Your emotions affect the way you drive. Whether you are calm, anxious or hot-tempered strong emotions can interfere with your ability to think and reason. This reduces your ability to make safe decisions. It is a challenge to not let your emotions interfere with safe driving. Use good judgment, common sense, courtesy, and safe driving rules to ensure your safety and the safety of others.
Good driving habits enable a driver to recognize and stay away from danger as well as react correctly in an emergency. There are five important driving habits: In normal driving, your left foot should be firmly placed on the foot rest. Stay away from problems as you drive. Use the brakes to slow down and change gears separately after braking. Keep good separation from other vehicles. Be able to stop in the distance you can see ahead.
Emotions like rage, intolerance and bad attitudes that can negatively affect your driving because they can cause you to concentrate on a single event and not your driving task.

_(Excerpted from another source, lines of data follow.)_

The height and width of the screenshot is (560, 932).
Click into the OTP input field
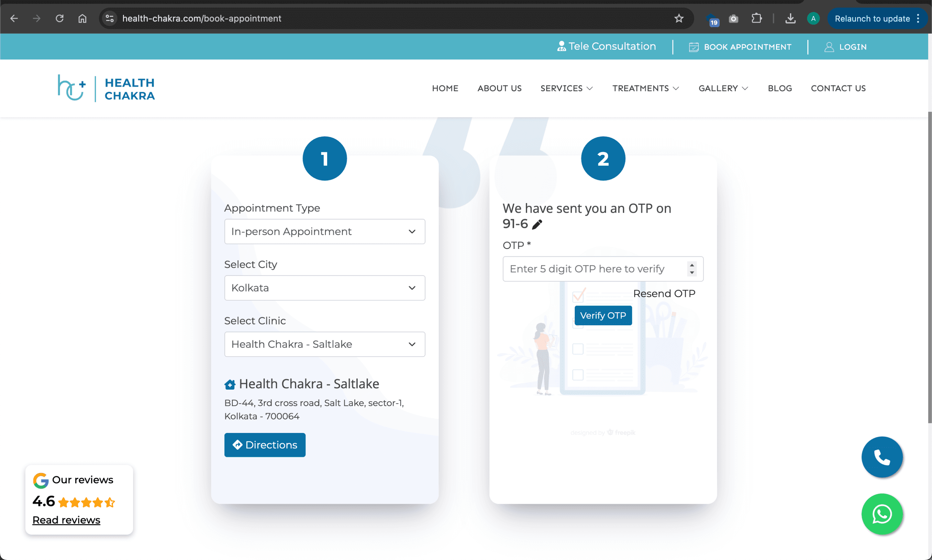tap(593, 269)
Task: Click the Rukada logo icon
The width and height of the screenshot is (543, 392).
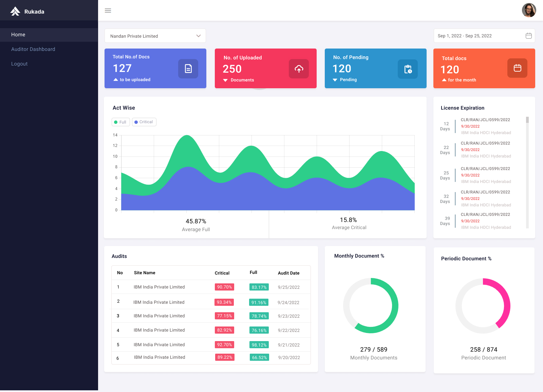Action: 15,12
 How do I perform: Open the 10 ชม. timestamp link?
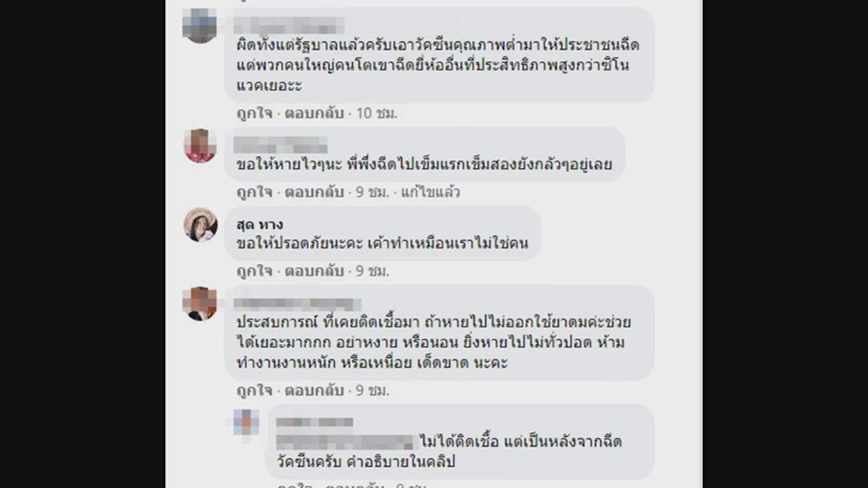(376, 113)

These bad habits frequently lead to Unsafe Speed - the number one cause of crash fatalities, aggressive and overly risky driving, as well as loss of control of your vehicle.
Recognize when you are not fit to drive. Your emotions also affect the way you relate to others. If you are in good condition emotionally, you will be able to judge whether your passengers are giving you good or bad driving advice. If you are upset, you may follow a friend's bad advice because you are not thinking clearly. If you feel good, your judgment will be better than if you are angry.